Autor: SALEK CHEJ 

 

           LA SOMBRA DEL VIEJO LIDER 

por SALEK CHEJ 


 
 

La posición manifestada por  PSOE en la crisis abierta por Marruecos con el Gobierno del Presidente Aznar resulta, cuando menos, curiosa. Sorprendentemente los socialistas españoles le han dado la razón al régimen monárquico marroquí atribuyendo la responsabilidad de la tensión al gobierno popular. Parece ser que  las ideas y el estilo personal de Felipe González  siguen vigentes, no solo en las formas sino también en las cuestiones de fondo.. 

Por si no lo sabe,  es bueno recordar  a Zapatero que la culpa de muchas de las tensiones y diferencias con el Reino de Marruecos tienen que ver con el modo  con el que el ex-mandatario del Partido Socialista  ha manejado las relaciones con el vecino del sur durante mas de una década.  F.Gonzaléz dio al traste con la imagen respetable y seria que  España heredó de la  presidencia de Adolfo Suarez y se lanzó de lleno a los brazos de la monarquía que tanto había vilipendiado desde la oposición. 
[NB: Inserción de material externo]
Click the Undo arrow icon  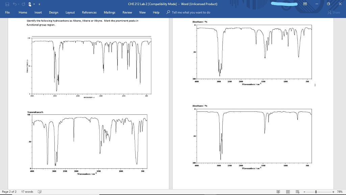pos(15,4)
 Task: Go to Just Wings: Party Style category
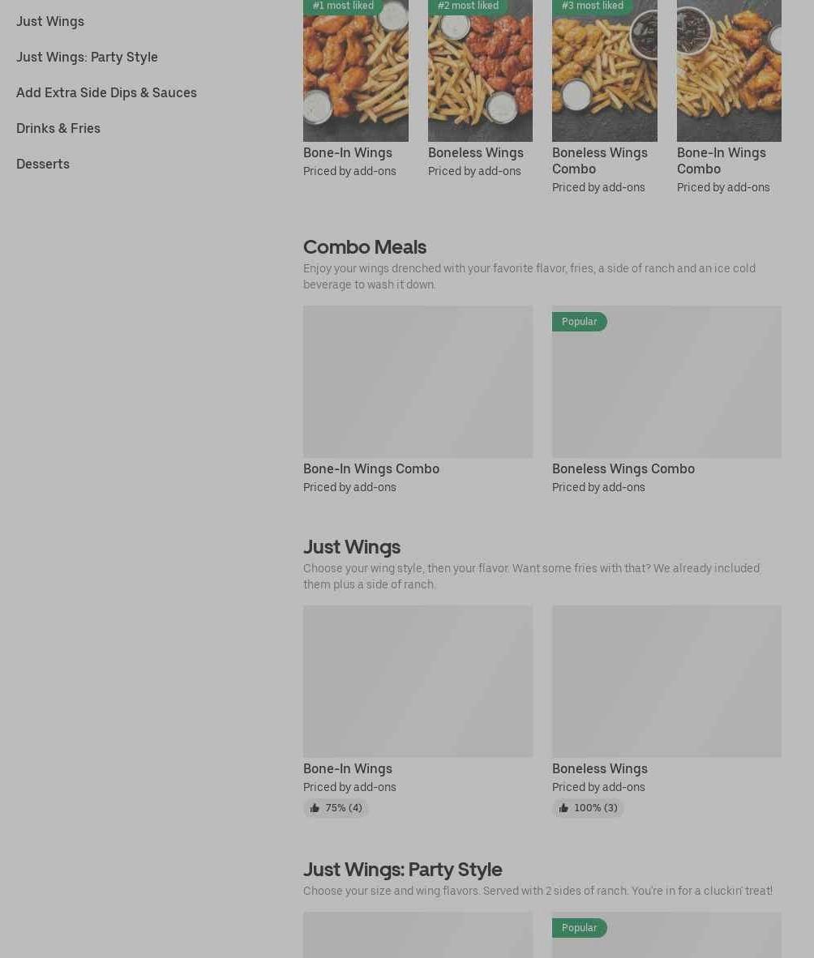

Desde entonces las provocaciones,  la arrogancia  y los desplantes marroquíes no han cesado. De cada crisis que surgía, ya sea en torno al asunto de Ceuta y Melilla, la pesca o la causa de los saharauis, a quienes F. González  prometió apoyo y solidaridad, España salía mal parada. Perdía tanto el  negocio como  la honra. No bastaron ni las  ayudas militares, ni las continuas inyecciones de dinero e inversiones, ni el silencio cómplice observado por el líder socialista respecto del derecho del pueblo saharaui a la autodeterminación, ni su indiferencia  frente  a las   ansias del pueblo marroquí para gozar de mayores cuotas de justicia, libertad y democracia. González es pues el culpable de que el vecino del sur no tenga el mas mínimo respeto hacia España y sus posiciones. 

Tal y como ha hecho Portugal en su ex-colonia de Timor, allá lejos  en el Pacifico, es hora de que en el asunto del Sahara, un gobierno español democrático tenga el acierto y coraje de poner las cosas en su sitio y saldar la deuda moral con los saharauis.  Pese al tiempo transcurrido y los cambios generacionales, la tragedia del pueblo saharaui sigue siendo responsabilidad exclusiva de los españoles. Por otro lado, un gobierno  serio y responsable en España  no puede centrarse solo en el fenómeno de las pateras e ignorar la raíz del problema en Marruecos, es decir, las reivindicaciones legitimas de los marroquíes para vivir libres y dignos en su país. 

Para la solución definitiva del problema  saharaui, el Plan de Paz de la ONU sobre el referéndum representa una oportunidad irrepetible para que la ex-potencia colonial corrija los errores de 1975. No debe dejarse llevar ni por Francia, ni por el impulsivo  monarca marroquí a refrendar un hecho consumado ilegal. En cuanto a la transición democrática  en  Marruecos, la nueva coyuntura y  sus expectativas de cambio brindan una ocasión histórica que no debe desperdiciarse. Conviene a España y a sus  intereses estratégicos que, a la hora de cerrar la crisis con la monarquía marroquí,  ambas cuestiones conexas  y de vital importancia para la estabilidad del  entorno, no sean otra vez sacrificadas. Ya fueron literalmente sacrificadas y traicionadas por F. González y  no se granjeó España, al sur, mas que desprestigio y falta de respeto. 

En asuntos que afectan a los derechos y  libertades de otros pueblos, la nueva generación de líderes socialistas ganaría mas apartándose  de la sombra del viejo mandatario. Lo peor que le puede pasar a  un dirigente “progresista” es perder credibilidad y  ética  en cuestiones de  principios.